**** WORKING DATA
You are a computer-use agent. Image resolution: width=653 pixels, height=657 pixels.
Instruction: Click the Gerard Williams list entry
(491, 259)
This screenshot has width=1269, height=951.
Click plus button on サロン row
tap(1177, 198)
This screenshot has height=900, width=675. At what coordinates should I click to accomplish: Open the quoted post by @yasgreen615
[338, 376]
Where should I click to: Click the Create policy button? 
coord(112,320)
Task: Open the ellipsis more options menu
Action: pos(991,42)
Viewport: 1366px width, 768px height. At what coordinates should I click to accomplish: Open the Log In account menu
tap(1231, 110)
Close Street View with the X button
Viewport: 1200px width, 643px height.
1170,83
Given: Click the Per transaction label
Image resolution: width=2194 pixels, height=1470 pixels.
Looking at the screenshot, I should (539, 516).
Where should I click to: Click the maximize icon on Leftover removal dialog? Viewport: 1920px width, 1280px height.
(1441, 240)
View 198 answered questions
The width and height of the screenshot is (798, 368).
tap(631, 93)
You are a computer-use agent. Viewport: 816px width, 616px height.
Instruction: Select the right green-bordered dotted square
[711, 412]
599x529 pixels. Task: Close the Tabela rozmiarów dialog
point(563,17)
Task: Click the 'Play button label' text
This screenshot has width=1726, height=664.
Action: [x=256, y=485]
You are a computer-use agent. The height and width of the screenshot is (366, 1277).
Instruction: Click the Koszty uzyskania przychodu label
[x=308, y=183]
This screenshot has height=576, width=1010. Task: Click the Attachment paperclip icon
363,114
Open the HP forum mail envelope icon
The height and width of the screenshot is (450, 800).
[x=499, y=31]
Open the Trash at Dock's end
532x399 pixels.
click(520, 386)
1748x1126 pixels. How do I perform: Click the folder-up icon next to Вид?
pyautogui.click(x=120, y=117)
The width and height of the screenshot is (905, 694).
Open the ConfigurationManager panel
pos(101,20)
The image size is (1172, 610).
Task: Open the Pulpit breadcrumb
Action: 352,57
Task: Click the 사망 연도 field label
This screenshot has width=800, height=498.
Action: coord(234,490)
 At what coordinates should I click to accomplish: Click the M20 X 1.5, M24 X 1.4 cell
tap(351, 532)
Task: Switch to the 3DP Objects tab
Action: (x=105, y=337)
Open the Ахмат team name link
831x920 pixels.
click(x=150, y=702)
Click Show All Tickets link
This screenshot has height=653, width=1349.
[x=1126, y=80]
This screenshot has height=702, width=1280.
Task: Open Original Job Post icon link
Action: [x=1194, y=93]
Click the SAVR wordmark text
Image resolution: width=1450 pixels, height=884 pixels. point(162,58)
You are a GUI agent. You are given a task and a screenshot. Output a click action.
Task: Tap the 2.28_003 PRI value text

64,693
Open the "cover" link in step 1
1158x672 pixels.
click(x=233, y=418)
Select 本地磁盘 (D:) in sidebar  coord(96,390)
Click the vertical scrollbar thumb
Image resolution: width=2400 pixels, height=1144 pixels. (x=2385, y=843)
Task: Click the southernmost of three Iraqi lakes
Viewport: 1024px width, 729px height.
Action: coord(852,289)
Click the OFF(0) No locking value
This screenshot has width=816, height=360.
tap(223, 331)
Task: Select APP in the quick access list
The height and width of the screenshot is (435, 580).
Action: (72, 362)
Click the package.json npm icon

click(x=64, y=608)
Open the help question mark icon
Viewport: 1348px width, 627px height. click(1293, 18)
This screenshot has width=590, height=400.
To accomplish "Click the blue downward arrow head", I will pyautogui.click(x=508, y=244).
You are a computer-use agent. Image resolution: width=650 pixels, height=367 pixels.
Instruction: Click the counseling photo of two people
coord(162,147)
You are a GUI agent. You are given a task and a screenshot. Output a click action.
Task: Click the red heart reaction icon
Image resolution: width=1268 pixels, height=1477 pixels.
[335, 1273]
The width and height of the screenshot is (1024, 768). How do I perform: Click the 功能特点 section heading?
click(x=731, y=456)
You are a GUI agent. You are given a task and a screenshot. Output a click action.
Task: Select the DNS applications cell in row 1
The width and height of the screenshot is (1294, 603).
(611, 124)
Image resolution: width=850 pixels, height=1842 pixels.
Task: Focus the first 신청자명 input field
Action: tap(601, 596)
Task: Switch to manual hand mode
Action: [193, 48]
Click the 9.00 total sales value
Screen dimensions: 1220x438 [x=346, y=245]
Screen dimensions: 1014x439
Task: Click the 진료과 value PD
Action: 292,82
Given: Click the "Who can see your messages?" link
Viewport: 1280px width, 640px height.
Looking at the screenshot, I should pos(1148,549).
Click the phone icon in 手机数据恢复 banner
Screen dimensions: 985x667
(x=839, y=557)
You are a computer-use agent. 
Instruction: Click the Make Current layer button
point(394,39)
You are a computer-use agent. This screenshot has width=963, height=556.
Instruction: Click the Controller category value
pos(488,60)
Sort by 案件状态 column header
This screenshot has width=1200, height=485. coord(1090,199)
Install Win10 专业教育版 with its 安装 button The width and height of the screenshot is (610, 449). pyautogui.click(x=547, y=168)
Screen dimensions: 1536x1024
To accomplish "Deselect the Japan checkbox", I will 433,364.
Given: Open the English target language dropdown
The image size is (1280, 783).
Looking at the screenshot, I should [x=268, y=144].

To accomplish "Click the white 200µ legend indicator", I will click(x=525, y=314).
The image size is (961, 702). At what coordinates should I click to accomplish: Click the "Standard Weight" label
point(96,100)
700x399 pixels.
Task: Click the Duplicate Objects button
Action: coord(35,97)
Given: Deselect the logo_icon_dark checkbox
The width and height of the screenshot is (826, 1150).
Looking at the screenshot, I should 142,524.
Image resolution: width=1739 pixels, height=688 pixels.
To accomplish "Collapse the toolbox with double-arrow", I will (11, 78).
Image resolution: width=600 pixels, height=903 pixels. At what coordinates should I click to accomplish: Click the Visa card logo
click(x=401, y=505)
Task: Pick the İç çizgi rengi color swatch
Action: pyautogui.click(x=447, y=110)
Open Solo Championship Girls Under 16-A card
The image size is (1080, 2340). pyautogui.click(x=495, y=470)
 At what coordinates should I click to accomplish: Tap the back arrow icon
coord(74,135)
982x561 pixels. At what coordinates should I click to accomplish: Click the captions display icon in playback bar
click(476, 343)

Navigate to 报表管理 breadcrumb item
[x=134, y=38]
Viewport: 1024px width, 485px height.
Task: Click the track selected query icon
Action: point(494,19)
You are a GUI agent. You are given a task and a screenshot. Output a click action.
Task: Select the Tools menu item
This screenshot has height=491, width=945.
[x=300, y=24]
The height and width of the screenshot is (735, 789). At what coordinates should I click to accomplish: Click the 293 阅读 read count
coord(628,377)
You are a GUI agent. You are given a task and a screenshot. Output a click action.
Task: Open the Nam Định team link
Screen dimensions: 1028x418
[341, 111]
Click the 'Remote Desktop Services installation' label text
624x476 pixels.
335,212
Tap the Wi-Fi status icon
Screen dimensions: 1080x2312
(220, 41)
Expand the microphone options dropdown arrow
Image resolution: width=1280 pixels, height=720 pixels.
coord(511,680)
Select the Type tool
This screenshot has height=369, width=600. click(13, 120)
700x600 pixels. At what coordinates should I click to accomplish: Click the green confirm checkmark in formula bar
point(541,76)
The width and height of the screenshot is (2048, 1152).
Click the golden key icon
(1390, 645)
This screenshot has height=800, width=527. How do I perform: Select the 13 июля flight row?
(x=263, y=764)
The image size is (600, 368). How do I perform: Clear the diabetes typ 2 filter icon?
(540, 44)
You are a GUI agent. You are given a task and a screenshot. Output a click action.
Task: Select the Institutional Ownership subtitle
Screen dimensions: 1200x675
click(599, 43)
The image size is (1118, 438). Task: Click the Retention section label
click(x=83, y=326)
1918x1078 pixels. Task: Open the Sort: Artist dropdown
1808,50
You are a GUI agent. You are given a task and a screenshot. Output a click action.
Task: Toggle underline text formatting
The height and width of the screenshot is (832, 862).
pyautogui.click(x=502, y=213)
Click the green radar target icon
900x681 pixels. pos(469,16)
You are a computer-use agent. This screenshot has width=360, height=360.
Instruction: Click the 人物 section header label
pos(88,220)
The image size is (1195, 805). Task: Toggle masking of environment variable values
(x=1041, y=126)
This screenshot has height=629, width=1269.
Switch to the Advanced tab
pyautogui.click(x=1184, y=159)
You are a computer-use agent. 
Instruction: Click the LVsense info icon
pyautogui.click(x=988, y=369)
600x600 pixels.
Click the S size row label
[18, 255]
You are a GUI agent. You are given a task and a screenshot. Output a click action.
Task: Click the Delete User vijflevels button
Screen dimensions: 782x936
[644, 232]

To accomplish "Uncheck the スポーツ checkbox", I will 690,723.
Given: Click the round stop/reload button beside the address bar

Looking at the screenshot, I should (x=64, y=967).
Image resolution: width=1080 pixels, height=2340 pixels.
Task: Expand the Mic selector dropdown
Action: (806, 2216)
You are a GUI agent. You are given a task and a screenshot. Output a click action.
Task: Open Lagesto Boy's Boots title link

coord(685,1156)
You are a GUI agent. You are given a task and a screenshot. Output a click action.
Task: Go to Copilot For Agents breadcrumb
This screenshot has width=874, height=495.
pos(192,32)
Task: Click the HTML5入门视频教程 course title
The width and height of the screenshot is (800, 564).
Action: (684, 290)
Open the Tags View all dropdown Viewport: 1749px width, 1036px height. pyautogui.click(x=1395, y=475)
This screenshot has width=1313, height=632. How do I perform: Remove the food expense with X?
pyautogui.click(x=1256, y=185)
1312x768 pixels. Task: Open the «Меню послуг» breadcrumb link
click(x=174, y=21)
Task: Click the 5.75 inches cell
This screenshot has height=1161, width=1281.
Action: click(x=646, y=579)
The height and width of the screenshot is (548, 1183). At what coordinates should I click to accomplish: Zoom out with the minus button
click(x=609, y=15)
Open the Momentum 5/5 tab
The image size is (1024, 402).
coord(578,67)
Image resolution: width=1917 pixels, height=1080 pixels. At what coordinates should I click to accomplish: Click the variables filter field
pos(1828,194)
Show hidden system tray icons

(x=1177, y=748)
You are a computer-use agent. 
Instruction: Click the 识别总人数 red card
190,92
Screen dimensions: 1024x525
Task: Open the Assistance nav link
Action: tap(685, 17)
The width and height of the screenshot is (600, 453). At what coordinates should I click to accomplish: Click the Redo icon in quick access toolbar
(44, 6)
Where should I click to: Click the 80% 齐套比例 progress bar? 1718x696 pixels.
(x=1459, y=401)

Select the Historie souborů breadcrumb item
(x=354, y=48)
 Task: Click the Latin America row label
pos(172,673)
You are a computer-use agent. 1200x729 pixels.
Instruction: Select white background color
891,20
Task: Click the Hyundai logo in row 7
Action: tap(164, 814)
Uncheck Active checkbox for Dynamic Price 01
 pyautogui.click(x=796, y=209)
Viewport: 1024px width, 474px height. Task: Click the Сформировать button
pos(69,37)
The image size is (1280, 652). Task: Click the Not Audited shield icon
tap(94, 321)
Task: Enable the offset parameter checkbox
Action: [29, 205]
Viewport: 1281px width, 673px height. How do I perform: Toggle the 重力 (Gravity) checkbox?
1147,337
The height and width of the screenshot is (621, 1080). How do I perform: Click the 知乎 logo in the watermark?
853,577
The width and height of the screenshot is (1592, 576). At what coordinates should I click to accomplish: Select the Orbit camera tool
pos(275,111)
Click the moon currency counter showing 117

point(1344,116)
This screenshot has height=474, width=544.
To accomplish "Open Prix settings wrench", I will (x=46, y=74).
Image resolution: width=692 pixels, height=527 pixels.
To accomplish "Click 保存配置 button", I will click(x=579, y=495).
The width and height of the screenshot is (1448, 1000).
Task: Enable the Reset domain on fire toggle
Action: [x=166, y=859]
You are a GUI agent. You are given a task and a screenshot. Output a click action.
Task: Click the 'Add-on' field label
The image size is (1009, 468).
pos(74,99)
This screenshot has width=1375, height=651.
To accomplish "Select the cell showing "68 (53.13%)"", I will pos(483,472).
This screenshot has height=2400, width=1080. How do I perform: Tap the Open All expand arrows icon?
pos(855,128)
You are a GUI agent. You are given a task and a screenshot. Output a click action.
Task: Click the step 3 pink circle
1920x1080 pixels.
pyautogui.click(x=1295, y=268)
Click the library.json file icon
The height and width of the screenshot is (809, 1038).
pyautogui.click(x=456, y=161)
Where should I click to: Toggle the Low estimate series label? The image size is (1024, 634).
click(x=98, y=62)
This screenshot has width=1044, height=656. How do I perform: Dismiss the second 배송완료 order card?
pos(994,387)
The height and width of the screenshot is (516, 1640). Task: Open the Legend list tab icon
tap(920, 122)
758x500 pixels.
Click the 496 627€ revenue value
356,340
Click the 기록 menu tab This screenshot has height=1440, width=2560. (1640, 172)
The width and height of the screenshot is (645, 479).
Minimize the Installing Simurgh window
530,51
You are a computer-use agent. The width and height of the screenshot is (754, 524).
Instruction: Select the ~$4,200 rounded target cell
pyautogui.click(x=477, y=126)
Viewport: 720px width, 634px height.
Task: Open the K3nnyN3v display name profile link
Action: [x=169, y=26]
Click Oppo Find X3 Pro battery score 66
********
* TASK STATEMENT *
Show, from the listing above, every line holding the word "Deselect".

* ANSWER TO THE PROBLEM *
To accomplish "Deselect the Japan checkbox", I will 433,364.
Given: Deselect the logo_icon_dark checkbox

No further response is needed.